Francis Bacon, "Of Delays"
...the logic behind promoting practical, effective action in any and all cases has become a wasteland for powerful abusers and their craven, crank fanboys.
"I have this thing where I get older but just never wiser" – Taylor Swift, "Anti-Hero"
In memory of Glen Thurow, whose classes on Francis Bacon and Spinoza I will be thinking about my entire life.
Sometimes the thinkers we call the "early moderns" present these passages pregnant with meaning. It does feel like we're watching our world being born. The ideas underlying an embrace of technology, universal education, commerce, democracy, and secularism are brought forth in a form both recognizable and puzzling. One of the most famous of these ideas, Descartes' "I think, therefore I am" means to advance rationalism ("I think"), lending itself to individualism ("I am") while reaching toward existentialism. Of course, his age being what it is, Descartes himself pairs arguments related to cogito ergo sum with a proof of God's existence.
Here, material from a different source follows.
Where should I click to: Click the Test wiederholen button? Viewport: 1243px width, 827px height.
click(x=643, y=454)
I want to look at a short essay of another early modern thinker, Francis Bacon. This essay, "Of Delays," needs to be chewed carefully. It should be approached as an artifact in the history of thought as well as advancing a pressing set of concerns. I argue that it flatly rejects the notion that patience is a virtue. Most of what follows tries to highlight the consequences of this sort of rhetoric. The frenetic, competitive nature of our world, a world where we're condemned to military language to explain ourselves, stems from talk like Bacon's. The big question is whether we are able to see beyond it.
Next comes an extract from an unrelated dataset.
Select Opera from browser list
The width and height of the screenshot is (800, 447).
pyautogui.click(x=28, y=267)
I confess that I would not title an essay "Of Delays." I might title one "I Was Late to [Event] Because I Was Leveling Up in Elden Ring," but I would not be concerned with the proposition that delays in life are inherently suspect. Even our hustle culture, which often tries to persuade us that overwork and unemployment are actually acceptable, if not fun, does not always veer into this territory. It at least acknowledges that yes, there will be gaps in the resume.
So who finds all delays impossible to deal with? Well, in our lives, big babies who throw tantrums in order to speak to the manager or abuse their co-workers and families. In classical thought, the problem is different. Think about Socrates' interlocutors. They want to learn how he makes everyone who debates him look bad. They then want to take this ability and use it to do no less than rule the world. Alcibiades wanted Socratic rhetorical skills so he could dominate Athenian politics. With this dominance, the plan was to conquer Syracuse and thus start consolidating control of Mediterranean ports. Xenophon, a more direct pupil of Socrates, wanted to found his own city in Asia Minor. While many of us deal with petty tyrants who alienate any potential friends or allies, the ancients dealt with the children of aristocrats who had money, access, and–most galling of all–education. They didn't just believe they knew better and possessed a right to rule. Often, if something had to get done, they were the only game in town.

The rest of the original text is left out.